Nuevo plan de vivienda en Sarriguren
La necesidad de nueva vivienda es una obviedad. El gran aumento de población de los últimos años y paralización de la construcción desde la crisis de 2008 hacen urgente el fomento de la construcción de vivienda tanto pública como privada. Las normativas para la planificación de suelo para edificar es compleja y sobre todo muy lenta. Sería necesario simplificar todo el proceso. Es un buen momento para ello dada la situación apremiante actual.
Recientemente hemos visto publicitado un plan del Gobierno de Navarra de unas 5.000 viviendas en Valle de Egüés en Sarriguren. Por supuesto que es un fin loable realizar miles de viviendas de promoción pública y sería deseable que se realizaran con rapidez dada la urgente necesidad.
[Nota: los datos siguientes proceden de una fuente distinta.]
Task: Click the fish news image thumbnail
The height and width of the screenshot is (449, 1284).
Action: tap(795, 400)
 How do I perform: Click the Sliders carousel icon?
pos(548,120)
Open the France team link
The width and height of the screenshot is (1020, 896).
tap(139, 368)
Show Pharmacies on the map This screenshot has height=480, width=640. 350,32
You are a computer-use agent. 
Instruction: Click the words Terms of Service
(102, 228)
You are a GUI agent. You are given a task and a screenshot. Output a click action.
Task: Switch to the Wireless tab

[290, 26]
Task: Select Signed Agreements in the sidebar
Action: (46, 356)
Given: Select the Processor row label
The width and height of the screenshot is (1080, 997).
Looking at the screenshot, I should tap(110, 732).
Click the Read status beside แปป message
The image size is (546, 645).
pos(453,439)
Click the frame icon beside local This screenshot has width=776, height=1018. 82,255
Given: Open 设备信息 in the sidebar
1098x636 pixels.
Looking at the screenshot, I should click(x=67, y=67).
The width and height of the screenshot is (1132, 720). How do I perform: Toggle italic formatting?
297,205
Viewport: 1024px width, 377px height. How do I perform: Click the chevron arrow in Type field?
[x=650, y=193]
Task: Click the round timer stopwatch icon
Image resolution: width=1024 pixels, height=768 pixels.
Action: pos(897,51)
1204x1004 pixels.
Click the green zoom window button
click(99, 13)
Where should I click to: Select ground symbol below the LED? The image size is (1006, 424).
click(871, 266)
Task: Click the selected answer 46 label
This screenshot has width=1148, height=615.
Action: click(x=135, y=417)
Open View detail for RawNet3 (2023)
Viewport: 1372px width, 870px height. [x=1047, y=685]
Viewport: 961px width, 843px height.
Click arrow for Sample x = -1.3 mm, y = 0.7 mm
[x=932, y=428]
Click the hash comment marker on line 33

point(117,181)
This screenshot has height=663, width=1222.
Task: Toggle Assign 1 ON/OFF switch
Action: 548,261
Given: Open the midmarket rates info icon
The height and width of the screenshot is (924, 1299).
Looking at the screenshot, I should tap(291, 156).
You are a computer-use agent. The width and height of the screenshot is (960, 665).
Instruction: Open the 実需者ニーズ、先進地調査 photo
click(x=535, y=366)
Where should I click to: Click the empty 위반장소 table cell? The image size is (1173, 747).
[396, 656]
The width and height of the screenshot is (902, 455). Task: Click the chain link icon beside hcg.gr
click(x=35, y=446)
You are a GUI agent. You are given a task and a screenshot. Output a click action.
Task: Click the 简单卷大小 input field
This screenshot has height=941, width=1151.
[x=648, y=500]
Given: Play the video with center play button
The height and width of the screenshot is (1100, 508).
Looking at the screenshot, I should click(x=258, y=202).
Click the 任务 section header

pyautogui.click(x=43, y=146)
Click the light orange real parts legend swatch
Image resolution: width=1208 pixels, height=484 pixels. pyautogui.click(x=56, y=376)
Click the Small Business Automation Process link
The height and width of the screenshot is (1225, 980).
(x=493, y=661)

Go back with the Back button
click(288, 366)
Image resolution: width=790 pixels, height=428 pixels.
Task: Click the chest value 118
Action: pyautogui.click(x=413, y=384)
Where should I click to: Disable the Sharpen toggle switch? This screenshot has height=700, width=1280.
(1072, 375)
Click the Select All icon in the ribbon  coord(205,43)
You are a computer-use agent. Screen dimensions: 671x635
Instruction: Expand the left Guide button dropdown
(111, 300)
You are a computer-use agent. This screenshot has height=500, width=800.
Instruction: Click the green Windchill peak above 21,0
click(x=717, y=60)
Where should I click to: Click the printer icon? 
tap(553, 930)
Surge de esta iniciativa algunas reflexiones que sirvan para centrar el debate en futuras iniciativas semejantes. Llama la atención que este fomento de la vivienda pública en estas proporciones sea en la comarca de Pamplona, que con unos 350.000 habitantes supera la mitad de Navarra, que es de 690.000 habitantes. Añadir unos 15.000 habitantes más a la comarca pamplonesa no parece congruente con una adecuada política de ordenación del territorio. Los datos apabullan, de las 10 localidades mayores de 10.000 habitantes en nuestra tierra solo 3 están fuera de la comarca de Pamplona.
Hubiese sido más razonable repartir esas 5.000 viviendas en Tafalla, Estella, Sangüesa y sus entornos, añadiéndoles 3.000 habitantes potenciales a cada zona o en la Ribera Alta y en la Ribera Baja otras 2.000 viviendas potenciando el eje del Ebro. Esas viviendas asentarían la población joven en sus zonas y sería un potencial de atracción de posibles negocios e industrias, además de mejorar los servicios tanto públicos como privados. Tampoco habría que olvidar los ejes del Bidasoa y del Araquil que están en preocupante decadencia. Es una obligación de las instituciones públicas, en este caso el Gobierno de Navarra, tener una mayor visión que la que parece tener en este momento. Es de esperar que los siguientes planes sean capaces de ir articulando de forma más equilibrada la ordenación del territorio navarro. A este paso solo va existir la macrocefalia de la comarca de Pamplona fagocitando toda la población de Navarra.